WORK REQUEST >>
Your reply must consist of the data below, reproduced character for character.

[Opening GIVEN ENTRIES section]

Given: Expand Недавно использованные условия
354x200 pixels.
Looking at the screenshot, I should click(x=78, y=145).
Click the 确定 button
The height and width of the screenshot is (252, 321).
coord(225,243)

[Closing GIVEN ENTRIES section]

ANSWER TO THIS TASK >>
Given: Expand Недавно использованные условия
354x200 pixels.
Looking at the screenshot, I should click(x=78, y=145).
Click the 确定 button
The height and width of the screenshot is (252, 321).
coord(225,243)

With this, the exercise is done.